In early 2008, I was searching for a system that would let me file away my CDs and use a digital media center to access all my music. I was leaning strongly toward a Mac Mini for the task, having been impressed by the Front Row interface. But the deeper I looked, the more problems I saw:
- the Mac Mini has DVI out, which you can convert to HDMI, but without HDCP support, some devices (like my Sony receiver) won’t play nice with it
- I read reports of users having trouble setting the resolution to nicely fill a 1080p monitor
- it’s expensive and underspec-ed. The storage on the system is pitifully low, and if you bought the right storage, you’d need to spend around $800-900, plus the elegance factor is diminished with a USB drive and power supply sitting next to it
I read more about the AppleTV, and it looked right for the job:
- you can fully sync an iTunes collection onto the AppleTV’s hard drive, and play back your music without an external computer
- HDMI output
- 100% 10-foot interface
So I bought a refurb 160GB model and brought it home. It was trivially easy to set up networking and sync it to iTunes. I used a wired Ethernet connection to sync my music collection over. That dramatically cut the sync time. I was impressed at how easy it was to switch from WiFi (which I originally configured) to wired networking. Plug it in, and the system detects the connection and automatically switches to the wired connection, and back to WiFi when you disconnect. Very nice.
So I’ve been very happy with its capabilities for bringing our music collection into the digital age. Having nightly access to the iTunes library on a 46″ display has also prompted me to spend more time cleaning up typos in the iTunes library and downloading album art.

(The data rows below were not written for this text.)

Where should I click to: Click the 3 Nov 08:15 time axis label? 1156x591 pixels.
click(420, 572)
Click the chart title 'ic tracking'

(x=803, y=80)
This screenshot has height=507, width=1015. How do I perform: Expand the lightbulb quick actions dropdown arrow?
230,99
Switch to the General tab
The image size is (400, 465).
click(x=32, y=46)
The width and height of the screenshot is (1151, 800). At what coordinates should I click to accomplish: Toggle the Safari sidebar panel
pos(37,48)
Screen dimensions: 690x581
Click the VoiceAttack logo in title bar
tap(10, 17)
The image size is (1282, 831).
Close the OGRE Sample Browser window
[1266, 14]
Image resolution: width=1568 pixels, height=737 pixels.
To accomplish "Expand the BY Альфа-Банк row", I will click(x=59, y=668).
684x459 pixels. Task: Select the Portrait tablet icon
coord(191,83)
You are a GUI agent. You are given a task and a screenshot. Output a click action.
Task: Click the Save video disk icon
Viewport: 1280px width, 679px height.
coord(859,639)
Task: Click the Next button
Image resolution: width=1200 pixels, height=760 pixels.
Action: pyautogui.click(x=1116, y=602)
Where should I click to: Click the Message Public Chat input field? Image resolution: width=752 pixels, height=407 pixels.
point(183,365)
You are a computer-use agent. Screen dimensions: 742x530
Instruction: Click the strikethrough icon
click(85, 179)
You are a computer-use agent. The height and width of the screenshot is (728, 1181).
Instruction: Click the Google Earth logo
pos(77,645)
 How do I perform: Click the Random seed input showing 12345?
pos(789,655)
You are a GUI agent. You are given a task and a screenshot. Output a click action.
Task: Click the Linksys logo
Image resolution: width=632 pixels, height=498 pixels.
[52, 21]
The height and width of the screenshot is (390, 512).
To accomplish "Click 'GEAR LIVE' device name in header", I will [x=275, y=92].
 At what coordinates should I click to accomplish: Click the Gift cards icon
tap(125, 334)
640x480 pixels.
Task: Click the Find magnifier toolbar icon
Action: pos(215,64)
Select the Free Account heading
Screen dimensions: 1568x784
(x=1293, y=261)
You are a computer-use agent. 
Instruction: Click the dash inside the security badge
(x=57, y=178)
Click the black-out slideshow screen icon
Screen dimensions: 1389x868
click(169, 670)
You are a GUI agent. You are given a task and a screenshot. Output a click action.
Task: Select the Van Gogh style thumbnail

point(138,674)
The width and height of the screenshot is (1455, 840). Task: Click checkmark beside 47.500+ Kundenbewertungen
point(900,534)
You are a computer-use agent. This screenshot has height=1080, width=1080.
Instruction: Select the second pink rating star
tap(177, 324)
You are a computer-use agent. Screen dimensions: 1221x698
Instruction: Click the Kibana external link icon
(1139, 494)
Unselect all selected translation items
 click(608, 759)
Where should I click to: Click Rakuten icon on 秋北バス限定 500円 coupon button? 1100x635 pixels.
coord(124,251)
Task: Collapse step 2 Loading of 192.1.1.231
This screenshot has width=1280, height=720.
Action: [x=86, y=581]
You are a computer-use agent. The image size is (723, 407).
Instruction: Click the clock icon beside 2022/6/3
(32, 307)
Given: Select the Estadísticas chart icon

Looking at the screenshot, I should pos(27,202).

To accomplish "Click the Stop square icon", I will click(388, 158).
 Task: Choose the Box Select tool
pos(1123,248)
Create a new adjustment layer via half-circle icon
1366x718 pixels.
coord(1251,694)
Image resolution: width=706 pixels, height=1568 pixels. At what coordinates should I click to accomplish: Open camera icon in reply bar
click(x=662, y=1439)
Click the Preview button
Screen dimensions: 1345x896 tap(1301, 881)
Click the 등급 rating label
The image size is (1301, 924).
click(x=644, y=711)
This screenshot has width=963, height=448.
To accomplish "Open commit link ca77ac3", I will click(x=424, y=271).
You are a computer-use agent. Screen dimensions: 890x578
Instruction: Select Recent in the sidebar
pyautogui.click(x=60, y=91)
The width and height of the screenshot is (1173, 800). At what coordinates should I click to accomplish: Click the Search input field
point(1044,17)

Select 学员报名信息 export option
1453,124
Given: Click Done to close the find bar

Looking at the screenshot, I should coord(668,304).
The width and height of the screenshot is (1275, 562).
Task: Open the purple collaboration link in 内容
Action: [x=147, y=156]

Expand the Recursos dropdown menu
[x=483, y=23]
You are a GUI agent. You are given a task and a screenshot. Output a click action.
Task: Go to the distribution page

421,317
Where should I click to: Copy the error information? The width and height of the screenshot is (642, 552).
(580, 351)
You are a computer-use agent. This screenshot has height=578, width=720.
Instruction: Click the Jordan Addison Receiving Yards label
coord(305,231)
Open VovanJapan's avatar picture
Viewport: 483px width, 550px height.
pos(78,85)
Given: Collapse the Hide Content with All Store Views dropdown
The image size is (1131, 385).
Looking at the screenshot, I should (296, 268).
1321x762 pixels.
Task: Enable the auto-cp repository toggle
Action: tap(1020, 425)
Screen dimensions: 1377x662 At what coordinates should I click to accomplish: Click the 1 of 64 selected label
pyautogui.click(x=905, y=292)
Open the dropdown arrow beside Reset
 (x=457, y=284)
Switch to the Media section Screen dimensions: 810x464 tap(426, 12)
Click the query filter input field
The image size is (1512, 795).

Since we bought it, we’ve found tons of other things we enjoy doing with it:
- its photo slideshows are mesmerizing; we have an LCD frame in the house, but it’s nothing like seeing 10-12 photos floating in 3-space on a big screen
- I’ve enjoyed watching a number of video podcasts (MobLogic.tv, Play Value, and Happy Tree Friends are fun — wish there were more episodes)
- with version 2.1 of the software, internet radio is great on the AppleTV — one more nail in the coffin of my satellite TV provider
- we’ve actualy rented some movies, and I have to say I was too quick to dismiss 720p; it looks really good, especially since I don’t yet have a Blu-Ray player; I’d say that the 720 rivals the highly-compressed 1080i that we get from Dish, and it blows away our standard def DVDs
- having access to movie trailers before renting is really nice
- YouTube is sometimes fun to browse through
I’ve got some issues with it, but I’ll save those for another post…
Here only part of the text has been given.